**What to produce:**
Check every line of the entries that follow, and copy the ones containing "Test".

**Records supplied:**
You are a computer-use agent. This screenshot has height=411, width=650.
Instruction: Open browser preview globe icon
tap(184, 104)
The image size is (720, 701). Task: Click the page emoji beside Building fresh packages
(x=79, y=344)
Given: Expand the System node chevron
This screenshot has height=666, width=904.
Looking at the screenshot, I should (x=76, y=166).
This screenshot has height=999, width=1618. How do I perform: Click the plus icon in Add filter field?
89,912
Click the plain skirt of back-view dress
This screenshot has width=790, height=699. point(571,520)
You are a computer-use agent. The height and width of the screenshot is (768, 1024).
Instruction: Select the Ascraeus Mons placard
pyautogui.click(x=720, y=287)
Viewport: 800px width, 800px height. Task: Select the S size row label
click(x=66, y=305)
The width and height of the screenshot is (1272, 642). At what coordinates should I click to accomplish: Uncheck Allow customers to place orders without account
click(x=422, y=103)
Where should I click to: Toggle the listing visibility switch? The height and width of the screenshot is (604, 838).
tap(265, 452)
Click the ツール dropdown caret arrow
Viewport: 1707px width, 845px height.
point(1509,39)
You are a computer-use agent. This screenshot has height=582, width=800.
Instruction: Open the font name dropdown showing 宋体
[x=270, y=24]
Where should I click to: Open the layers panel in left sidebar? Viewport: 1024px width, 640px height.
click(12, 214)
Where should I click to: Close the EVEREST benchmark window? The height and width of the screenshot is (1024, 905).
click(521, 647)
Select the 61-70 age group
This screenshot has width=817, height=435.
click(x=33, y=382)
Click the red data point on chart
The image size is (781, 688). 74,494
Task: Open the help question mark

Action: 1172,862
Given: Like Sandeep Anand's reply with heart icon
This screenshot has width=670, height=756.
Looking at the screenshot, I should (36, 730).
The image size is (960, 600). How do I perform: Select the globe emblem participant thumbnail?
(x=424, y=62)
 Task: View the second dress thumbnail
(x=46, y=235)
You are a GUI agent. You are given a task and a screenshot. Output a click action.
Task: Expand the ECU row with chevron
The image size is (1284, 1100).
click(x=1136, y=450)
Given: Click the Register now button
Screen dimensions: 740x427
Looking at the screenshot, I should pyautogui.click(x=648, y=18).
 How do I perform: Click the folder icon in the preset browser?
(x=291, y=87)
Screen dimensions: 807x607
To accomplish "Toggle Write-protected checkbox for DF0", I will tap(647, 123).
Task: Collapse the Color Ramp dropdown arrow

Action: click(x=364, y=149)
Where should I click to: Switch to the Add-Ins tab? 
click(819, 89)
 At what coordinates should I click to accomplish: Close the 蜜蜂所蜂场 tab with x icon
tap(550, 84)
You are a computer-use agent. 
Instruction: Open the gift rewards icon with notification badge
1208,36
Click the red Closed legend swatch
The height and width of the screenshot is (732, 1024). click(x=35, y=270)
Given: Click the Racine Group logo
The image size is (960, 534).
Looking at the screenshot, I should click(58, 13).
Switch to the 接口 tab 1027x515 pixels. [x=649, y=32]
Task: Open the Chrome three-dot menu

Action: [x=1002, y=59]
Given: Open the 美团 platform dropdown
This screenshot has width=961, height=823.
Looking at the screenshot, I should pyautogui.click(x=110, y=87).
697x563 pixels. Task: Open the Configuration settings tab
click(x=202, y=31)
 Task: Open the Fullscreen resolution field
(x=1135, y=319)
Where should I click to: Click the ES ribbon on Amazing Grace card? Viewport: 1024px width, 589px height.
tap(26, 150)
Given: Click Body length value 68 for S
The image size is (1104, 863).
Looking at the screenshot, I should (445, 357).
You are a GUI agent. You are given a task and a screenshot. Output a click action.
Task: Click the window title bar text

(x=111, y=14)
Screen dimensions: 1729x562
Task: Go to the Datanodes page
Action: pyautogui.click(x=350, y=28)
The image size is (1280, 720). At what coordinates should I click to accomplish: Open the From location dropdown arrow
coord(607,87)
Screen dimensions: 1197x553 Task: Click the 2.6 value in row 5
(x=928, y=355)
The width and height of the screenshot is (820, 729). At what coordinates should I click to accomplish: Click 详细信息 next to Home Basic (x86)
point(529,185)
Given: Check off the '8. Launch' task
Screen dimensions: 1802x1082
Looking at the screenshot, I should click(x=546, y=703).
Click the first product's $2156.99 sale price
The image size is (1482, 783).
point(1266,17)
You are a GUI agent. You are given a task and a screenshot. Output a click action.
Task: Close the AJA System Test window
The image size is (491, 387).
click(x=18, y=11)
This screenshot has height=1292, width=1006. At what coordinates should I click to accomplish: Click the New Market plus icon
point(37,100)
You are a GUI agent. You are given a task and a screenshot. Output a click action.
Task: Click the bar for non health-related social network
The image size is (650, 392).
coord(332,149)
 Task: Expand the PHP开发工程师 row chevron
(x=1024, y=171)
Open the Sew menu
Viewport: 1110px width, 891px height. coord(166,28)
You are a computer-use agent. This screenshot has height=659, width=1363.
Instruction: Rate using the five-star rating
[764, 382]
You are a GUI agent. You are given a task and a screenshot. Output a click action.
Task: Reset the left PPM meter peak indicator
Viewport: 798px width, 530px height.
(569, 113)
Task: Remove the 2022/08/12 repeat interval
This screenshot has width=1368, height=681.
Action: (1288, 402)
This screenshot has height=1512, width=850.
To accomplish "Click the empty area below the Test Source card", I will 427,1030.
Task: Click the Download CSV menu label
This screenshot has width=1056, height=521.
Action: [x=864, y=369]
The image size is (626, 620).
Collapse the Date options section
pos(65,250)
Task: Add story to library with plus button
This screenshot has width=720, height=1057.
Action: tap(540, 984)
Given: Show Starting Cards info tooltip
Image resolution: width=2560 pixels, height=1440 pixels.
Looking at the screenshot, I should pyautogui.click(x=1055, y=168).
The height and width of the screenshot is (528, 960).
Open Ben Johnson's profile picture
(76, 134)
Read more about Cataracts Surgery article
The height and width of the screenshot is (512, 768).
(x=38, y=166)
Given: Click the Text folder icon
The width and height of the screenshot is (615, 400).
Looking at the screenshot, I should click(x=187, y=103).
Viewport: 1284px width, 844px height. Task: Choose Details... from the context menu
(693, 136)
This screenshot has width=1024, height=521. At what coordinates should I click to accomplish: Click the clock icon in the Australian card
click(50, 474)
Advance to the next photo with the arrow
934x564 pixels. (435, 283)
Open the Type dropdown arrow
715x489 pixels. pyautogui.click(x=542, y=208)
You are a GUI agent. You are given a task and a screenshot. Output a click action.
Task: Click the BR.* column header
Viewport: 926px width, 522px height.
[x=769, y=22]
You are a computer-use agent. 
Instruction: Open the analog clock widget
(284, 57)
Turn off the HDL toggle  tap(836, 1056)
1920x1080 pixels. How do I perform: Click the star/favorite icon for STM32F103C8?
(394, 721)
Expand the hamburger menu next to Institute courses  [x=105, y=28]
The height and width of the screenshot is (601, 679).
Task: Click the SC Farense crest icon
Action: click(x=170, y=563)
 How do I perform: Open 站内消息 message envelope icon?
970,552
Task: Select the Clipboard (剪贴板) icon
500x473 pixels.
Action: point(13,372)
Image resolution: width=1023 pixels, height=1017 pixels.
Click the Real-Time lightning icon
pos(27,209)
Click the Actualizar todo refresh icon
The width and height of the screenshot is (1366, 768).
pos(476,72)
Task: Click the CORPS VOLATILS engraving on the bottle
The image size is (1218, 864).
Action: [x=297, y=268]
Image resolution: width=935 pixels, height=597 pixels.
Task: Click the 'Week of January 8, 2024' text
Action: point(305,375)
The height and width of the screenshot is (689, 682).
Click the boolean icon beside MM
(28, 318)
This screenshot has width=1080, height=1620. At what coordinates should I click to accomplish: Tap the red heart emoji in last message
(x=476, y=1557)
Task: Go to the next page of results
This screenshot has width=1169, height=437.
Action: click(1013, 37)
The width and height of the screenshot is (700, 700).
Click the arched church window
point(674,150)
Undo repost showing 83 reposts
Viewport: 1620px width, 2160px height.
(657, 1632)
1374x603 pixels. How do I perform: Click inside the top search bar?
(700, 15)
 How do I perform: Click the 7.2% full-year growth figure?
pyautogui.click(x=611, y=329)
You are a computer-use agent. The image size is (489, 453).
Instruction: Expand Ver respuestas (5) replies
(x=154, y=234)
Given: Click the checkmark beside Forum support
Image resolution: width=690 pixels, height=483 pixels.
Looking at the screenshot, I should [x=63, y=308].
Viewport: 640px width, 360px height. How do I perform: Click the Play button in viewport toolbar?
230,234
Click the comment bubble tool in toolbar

**Solved problem:**
Task: Close the AJA System Test window
To accomplish "Click the empty area below the Test Source card", I will 427,1030.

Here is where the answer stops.